» **Stored data entries**
□ □ □ □ □ □ □
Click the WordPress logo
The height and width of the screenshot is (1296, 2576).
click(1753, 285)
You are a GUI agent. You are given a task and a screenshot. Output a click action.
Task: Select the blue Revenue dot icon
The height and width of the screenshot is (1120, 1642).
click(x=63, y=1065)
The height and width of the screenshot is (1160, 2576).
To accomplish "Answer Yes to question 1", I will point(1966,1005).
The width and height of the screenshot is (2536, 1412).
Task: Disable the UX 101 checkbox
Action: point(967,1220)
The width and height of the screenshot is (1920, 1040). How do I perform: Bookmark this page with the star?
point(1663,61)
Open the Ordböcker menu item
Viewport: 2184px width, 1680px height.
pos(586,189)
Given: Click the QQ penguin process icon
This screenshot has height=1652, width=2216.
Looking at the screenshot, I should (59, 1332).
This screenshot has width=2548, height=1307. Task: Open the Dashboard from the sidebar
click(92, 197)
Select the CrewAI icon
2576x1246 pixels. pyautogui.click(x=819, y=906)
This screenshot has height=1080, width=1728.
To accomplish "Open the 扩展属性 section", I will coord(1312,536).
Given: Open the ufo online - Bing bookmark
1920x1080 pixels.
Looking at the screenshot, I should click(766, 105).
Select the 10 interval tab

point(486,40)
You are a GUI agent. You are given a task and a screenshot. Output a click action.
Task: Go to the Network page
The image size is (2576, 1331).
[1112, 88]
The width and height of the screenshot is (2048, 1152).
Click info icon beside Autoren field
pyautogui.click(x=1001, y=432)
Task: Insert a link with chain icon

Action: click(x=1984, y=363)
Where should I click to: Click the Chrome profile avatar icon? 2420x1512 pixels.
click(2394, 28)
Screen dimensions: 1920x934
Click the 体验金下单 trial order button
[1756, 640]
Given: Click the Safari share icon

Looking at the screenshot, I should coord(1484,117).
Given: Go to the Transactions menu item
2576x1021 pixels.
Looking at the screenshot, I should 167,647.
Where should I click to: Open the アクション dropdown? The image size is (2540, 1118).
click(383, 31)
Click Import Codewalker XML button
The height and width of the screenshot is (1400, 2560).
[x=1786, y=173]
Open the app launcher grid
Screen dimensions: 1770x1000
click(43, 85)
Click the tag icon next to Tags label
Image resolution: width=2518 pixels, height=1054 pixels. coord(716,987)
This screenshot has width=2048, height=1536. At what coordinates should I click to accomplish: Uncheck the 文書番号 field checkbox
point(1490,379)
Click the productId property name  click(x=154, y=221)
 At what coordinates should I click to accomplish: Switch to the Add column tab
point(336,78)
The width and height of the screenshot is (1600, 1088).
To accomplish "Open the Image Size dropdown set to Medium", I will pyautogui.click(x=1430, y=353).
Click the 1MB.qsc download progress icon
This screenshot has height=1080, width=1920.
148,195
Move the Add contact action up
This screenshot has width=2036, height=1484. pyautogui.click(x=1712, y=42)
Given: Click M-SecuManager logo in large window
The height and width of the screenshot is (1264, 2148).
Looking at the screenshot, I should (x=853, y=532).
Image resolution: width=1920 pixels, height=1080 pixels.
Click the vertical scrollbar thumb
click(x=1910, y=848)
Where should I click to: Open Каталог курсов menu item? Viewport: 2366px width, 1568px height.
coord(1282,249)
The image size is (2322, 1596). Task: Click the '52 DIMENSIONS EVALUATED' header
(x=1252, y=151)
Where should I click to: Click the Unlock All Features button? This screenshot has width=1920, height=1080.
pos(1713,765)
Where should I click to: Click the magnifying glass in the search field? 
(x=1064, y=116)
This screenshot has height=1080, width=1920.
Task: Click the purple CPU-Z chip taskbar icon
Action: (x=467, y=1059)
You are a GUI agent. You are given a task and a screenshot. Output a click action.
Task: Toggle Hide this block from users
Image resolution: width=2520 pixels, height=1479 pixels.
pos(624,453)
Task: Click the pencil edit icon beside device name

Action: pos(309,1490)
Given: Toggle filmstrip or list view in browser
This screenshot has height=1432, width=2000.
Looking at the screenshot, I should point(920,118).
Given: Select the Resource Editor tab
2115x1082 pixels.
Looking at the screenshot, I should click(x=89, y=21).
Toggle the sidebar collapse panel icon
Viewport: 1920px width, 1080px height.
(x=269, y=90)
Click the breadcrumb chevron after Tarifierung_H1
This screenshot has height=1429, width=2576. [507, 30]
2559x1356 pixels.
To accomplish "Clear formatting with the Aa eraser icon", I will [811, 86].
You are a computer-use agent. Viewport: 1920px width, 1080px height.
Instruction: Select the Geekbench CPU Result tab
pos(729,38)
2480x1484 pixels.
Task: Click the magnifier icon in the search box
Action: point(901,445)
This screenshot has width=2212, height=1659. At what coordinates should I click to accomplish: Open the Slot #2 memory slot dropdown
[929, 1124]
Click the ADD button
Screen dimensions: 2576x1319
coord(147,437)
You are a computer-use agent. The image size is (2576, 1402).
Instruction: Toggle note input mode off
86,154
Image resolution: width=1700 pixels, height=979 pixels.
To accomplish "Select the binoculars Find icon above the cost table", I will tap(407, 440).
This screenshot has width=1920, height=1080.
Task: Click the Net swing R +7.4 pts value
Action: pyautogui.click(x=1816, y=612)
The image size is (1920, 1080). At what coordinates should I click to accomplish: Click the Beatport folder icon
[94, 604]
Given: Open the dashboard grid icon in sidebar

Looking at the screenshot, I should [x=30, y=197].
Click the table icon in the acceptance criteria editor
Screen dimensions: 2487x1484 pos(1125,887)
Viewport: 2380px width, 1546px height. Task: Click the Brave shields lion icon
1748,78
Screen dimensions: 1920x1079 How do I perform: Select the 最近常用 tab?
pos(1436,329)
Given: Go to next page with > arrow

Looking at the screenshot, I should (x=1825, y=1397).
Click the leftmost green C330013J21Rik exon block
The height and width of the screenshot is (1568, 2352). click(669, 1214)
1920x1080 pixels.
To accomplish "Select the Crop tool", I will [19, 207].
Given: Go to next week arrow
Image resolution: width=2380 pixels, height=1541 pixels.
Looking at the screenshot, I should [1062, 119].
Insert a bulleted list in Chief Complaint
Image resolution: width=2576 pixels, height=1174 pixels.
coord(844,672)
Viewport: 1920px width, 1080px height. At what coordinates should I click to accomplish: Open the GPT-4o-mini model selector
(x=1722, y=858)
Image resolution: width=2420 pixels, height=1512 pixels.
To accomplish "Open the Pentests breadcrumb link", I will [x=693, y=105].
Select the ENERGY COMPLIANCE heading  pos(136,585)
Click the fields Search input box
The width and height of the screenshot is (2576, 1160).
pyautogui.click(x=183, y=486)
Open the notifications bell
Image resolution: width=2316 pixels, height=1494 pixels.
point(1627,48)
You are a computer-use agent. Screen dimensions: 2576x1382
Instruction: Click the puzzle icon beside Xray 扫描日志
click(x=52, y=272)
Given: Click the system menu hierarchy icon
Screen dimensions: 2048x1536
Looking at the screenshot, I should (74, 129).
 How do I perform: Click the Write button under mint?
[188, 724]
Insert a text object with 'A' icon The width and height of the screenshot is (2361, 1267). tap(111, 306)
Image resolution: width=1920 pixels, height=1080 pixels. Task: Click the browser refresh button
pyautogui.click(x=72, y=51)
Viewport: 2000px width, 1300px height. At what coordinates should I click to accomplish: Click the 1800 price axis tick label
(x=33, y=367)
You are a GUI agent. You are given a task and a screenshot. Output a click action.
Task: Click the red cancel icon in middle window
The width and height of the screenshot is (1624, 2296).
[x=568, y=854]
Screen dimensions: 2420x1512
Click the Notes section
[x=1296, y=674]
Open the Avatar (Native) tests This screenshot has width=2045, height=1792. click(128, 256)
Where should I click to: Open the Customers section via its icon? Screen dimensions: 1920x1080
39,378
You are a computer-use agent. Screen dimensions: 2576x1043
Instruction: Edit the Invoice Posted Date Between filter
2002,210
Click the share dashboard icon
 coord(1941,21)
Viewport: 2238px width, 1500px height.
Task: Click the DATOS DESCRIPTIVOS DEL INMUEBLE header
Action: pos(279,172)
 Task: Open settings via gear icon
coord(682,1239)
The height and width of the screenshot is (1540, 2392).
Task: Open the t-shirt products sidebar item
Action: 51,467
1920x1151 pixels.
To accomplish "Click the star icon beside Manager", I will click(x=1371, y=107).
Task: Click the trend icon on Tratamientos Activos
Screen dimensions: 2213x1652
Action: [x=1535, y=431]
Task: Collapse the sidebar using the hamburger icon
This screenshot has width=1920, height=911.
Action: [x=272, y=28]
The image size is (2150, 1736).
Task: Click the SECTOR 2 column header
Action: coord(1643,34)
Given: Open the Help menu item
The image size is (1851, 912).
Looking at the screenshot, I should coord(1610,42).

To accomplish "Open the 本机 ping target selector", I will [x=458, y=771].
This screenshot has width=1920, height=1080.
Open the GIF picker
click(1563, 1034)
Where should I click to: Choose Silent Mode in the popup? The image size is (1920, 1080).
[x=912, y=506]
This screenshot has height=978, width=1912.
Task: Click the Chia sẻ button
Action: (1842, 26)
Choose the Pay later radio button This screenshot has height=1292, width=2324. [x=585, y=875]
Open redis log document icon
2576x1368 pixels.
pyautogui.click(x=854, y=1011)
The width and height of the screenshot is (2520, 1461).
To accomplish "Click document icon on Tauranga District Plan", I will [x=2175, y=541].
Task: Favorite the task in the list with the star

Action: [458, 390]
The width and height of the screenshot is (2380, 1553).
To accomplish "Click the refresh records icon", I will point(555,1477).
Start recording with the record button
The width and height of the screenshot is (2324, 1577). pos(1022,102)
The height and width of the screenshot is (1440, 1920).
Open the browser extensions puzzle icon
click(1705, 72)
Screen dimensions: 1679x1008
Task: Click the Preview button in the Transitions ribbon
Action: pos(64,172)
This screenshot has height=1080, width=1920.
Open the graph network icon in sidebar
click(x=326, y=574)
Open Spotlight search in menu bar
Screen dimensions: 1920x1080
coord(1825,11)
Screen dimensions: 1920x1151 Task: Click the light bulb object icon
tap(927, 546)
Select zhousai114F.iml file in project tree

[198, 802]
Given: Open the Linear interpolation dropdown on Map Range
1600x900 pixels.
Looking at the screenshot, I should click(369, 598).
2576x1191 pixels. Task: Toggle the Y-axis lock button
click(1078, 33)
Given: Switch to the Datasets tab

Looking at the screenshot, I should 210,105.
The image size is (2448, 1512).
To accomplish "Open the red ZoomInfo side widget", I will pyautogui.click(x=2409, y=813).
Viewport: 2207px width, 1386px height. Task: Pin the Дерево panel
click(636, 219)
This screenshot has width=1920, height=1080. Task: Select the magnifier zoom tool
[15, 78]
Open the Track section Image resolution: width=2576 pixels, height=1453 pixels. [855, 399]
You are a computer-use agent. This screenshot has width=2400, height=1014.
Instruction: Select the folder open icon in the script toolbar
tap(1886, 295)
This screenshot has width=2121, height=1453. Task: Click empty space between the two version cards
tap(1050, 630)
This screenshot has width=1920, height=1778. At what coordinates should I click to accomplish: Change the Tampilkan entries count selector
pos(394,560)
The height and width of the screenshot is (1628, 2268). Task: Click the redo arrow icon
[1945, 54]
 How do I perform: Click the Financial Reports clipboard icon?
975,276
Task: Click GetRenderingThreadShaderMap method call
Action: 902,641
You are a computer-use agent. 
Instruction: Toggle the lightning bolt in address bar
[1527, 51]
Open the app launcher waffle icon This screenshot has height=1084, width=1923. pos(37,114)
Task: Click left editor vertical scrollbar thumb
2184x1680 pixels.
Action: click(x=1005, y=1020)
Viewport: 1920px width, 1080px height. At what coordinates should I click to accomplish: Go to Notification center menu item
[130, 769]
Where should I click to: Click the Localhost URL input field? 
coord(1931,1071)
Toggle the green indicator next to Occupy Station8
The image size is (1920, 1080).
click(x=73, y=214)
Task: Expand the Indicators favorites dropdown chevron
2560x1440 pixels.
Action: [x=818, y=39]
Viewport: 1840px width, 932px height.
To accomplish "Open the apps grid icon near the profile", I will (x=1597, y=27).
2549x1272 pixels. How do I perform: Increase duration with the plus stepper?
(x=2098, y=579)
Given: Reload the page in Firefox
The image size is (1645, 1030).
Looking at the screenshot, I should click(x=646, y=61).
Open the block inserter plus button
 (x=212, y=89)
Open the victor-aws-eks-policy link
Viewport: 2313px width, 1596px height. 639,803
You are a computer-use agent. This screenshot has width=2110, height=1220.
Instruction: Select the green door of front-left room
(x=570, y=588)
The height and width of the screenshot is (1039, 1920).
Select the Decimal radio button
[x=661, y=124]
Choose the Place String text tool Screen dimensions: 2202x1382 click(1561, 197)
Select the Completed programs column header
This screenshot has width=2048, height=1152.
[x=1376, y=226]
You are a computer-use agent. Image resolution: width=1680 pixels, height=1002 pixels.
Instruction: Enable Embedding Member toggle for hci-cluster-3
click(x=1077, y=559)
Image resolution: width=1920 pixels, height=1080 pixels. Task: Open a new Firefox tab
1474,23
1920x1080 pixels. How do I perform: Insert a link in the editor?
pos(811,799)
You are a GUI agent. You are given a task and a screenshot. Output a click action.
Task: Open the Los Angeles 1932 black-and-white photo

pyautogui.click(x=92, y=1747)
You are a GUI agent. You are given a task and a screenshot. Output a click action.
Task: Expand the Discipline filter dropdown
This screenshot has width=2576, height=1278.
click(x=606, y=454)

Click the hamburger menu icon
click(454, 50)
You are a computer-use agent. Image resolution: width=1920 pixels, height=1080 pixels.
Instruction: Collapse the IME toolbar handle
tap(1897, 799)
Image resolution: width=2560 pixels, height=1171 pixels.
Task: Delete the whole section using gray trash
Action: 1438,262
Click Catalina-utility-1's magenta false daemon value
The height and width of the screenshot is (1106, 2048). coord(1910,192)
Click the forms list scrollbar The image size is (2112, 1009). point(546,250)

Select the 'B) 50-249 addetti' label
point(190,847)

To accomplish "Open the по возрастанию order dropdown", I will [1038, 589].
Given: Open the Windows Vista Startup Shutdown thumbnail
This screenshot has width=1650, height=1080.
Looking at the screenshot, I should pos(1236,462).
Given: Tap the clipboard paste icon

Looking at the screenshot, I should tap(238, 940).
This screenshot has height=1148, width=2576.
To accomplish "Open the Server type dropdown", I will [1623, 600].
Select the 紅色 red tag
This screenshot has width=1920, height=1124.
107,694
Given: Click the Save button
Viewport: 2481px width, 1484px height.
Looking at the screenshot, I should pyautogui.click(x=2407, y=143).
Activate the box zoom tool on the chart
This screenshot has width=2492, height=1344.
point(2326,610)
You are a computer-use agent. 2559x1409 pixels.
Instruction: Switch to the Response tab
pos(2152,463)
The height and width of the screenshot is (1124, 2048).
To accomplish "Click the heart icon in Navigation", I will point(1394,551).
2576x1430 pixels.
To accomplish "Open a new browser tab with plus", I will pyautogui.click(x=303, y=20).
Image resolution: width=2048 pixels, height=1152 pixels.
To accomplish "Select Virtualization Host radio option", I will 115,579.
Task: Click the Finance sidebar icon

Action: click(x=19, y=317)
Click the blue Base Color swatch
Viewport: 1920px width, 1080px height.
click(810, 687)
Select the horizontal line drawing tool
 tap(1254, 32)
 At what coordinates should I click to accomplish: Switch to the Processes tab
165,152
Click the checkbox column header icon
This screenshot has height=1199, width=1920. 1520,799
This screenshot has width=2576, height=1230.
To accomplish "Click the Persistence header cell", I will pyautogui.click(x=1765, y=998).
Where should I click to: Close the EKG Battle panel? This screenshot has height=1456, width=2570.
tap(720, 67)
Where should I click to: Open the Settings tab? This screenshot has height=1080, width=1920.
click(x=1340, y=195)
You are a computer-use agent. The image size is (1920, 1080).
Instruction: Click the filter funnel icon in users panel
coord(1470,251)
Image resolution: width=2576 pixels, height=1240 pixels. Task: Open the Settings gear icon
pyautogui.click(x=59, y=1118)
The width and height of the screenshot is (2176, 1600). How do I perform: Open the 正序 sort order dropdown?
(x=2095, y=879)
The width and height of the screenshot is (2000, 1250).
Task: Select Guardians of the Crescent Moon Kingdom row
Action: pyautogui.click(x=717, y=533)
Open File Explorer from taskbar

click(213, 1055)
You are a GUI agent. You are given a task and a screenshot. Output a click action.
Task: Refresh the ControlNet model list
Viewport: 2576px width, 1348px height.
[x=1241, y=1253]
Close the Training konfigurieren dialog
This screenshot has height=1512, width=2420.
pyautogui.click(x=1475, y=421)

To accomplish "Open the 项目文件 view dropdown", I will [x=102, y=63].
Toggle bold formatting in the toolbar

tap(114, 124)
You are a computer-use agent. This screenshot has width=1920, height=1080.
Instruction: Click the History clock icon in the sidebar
□ □ □ □ □ □ □
» **TRY IT**
In the data above, find the line with "Click the blue Base Color swatch" and the line with "This screenshot has width=2576, height=1230.". Retype both, plus every line between them, exactly.

» **ANSWER SECTION**
Click the blue Base Color swatch
Viewport: 1920px width, 1080px height.
click(810, 687)
Select the horizontal line drawing tool
 tap(1254, 32)
 At what coordinates should I click to accomplish: Switch to the Processes tab
165,152
Click the checkbox column header icon
This screenshot has height=1199, width=1920. 1520,799
This screenshot has width=2576, height=1230.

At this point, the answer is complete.